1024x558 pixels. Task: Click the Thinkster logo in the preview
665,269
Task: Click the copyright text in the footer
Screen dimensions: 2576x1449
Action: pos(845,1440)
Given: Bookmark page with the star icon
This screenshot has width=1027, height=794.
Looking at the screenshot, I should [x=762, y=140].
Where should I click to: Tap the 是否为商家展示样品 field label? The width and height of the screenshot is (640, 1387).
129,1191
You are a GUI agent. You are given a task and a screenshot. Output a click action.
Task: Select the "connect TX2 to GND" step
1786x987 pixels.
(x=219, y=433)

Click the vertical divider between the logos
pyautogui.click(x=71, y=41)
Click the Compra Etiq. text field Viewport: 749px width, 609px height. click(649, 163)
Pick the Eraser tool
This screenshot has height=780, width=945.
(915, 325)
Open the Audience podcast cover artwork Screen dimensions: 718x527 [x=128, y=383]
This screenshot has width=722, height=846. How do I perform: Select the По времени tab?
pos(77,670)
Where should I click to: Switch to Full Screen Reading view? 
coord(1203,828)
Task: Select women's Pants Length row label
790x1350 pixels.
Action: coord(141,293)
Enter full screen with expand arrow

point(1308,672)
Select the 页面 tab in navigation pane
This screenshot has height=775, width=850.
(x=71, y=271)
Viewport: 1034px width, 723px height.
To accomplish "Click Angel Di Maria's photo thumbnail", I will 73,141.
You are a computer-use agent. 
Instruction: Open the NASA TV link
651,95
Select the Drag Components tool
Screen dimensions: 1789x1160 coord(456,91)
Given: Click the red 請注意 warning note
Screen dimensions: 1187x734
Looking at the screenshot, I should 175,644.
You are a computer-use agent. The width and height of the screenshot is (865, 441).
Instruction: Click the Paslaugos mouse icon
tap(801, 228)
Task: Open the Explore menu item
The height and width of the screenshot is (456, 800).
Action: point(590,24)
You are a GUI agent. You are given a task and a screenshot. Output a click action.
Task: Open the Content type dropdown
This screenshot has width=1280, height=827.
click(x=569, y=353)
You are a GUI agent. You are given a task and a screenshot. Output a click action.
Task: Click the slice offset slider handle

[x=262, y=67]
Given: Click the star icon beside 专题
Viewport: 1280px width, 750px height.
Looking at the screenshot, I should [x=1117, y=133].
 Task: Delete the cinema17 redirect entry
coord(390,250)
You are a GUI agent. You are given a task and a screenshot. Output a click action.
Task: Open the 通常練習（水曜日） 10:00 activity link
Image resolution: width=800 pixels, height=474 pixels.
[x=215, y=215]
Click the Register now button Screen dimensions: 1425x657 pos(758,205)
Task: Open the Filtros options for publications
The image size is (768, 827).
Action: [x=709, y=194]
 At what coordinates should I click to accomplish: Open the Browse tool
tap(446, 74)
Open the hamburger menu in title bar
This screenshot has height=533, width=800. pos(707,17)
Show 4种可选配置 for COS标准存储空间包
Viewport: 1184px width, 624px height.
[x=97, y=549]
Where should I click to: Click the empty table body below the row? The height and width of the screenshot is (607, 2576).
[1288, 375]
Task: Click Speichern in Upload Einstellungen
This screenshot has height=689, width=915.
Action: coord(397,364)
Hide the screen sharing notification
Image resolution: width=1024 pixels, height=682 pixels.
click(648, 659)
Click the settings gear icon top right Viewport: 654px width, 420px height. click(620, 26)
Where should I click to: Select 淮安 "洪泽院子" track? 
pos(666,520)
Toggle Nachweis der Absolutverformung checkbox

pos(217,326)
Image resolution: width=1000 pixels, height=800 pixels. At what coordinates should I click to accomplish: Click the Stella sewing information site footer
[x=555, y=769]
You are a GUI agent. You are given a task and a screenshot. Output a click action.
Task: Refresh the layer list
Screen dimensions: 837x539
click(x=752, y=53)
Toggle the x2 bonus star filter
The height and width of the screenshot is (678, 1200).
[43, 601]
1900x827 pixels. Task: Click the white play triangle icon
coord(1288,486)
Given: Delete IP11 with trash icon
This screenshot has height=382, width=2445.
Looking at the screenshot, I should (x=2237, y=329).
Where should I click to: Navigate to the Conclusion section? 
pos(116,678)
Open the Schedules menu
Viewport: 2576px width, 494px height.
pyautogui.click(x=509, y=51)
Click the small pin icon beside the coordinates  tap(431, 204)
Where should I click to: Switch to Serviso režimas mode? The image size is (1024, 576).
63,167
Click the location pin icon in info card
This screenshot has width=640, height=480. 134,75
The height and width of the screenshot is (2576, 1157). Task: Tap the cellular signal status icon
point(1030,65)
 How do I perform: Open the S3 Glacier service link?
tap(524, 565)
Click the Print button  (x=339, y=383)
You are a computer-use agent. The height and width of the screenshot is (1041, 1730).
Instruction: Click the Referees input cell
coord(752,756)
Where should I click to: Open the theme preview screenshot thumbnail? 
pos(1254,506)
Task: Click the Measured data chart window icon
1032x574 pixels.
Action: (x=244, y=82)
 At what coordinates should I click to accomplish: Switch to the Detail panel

§ Work request:
From the line that holds "You are a computer-use agent. The height" to the last line of the records above, print each line exactly. Add nothing else.

§ Output below:
You are a computer-use agent. The height and width of the screenshot is (1041, 1730).
Instruction: Click the Referees input cell
coord(752,756)
Where should I click to: Open the theme preview screenshot thumbnail? 
pos(1254,506)
Task: Click the Measured data chart window icon
1032x574 pixels.
Action: (x=244, y=82)
 At what coordinates should I click to accomplish: Switch to the Detail panel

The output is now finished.